After numerous petitions, the FBI finally formalized a program to train and deploy electronics detection dogs in 2023. The formalization process continues today, as a new federal board, run by the National Institute of Standards and Technology (NIST), works to codify the capabilities of electronics detection dogs.
How Iris’s Career Was Cut Short
In March 2025, right after Iris and Calandra had finished searching “one of the most disgusting hoarder houses” he had ever seen, Calandra saw that she was limping. He took her home to rest. The next day, she could barely walk, so he took her to the veterinarian.
“Can we not record this?” Calandra asks our videographer, his voice breaking as tears begin to well up. He recalls the veterinarians calling him to a back room and informing him that they had found Osteosarcoma, or bone cancer. “It’s really bad,” the lead veterinarian, who was crying, told Calandra.
The vet recommended that Iris immediately stop working and see an oncologist. So on March 28, 2025, Iris officially retired. (To commemorate the occasion, Calandra gave the dog her first slice of pizza from a local joint. She wolfed it down, only to get diarrhea, he remembers with a smile.) Iris’s leg was amputated shortly thereafter. Had she not had it removed, the oncologist said, she would have only lived another month.
“I don’t know how she goes from working one day to being almost dead the next,” Calandra says, struggling to get words out. “I wouldn’t wish this on anybody.”
Iris’s Replacement Steps In
Since Iris’s retirement, Calandra’s FBI career has been in limbo. At the bureau’s request, he has been assisting with Immigration and Customs Enforcement (ICE) in an unspecified role.
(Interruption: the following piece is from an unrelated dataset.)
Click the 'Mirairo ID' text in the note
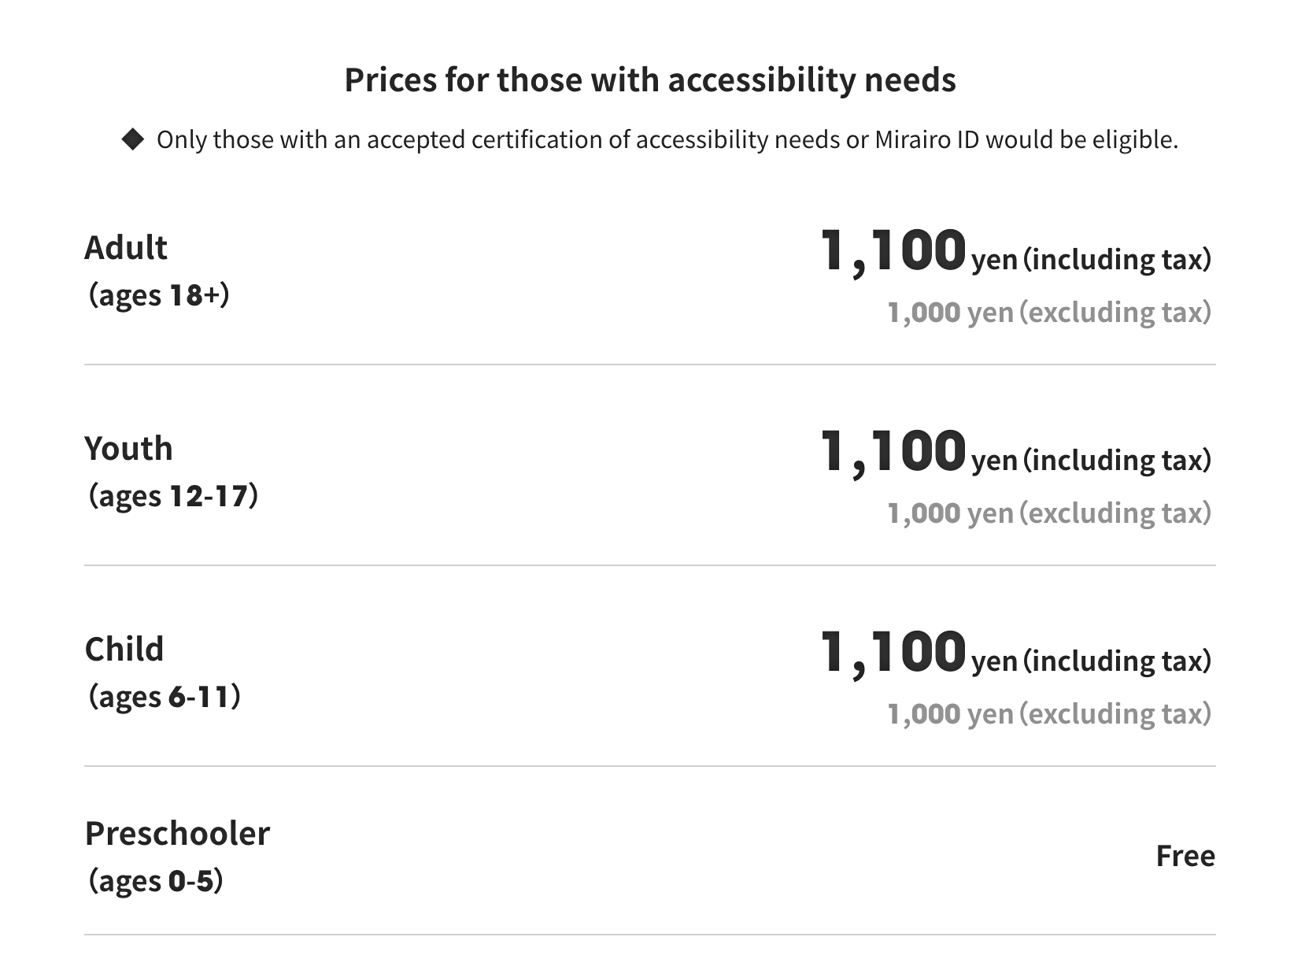 click(926, 140)
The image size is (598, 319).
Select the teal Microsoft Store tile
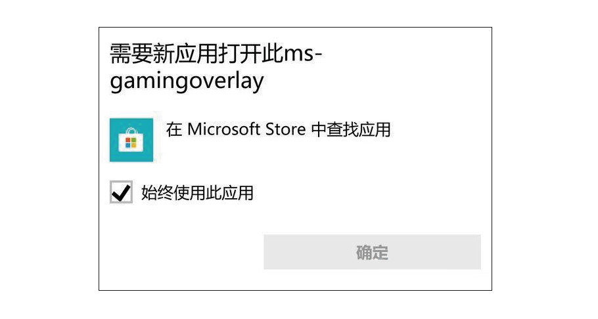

Nyx, meanwhile, has been in training at Quantico to replace Iris. Calandra has been keeping up with Nyx’s progress and receives texts from her trainer, Craig Schultz from the Department of Justice, throughout our interview. (There are two other canines in training, a Springer Spaniel-Cocker Spaniel mix in Los Angeles and a yellow Lab in Illinois.) Calandra is trying to shake his habit of calling Nyx “it” (as in “It’s in training now”), which has been his way of maintaining distance given his loyalty to Iris.
Iris’s replacement, Nyx (Credit: Zooey Liao/PCMag/FBI)
Despite his initial hesitation—the feeling that he would be “cheating” on Iris—by the end of our interview, Calandra has made a decision. “Since we already have this new dog, I’m definitely going to take it. I have to,” he says. While he can’t help but compare Nyx and Iris, he eventually admits that Nyx is “a good dog.” He’ll take her on as a partner (and housemate) in March, exactly one year after Iris’s retirement.
As we step out of the interview room and into the hallway, Iris starts barking, drawing FBI employees to their office doorways. “Is that the famous Iris?” someone calls. “She’s so cute.” Iris jumps up on the water fountain, resting her remaining front leg on the machine’s ledge while Calandra holds the button so she can get a drink. Afterward, he crouches to hand-feed her a few pieces of kibble.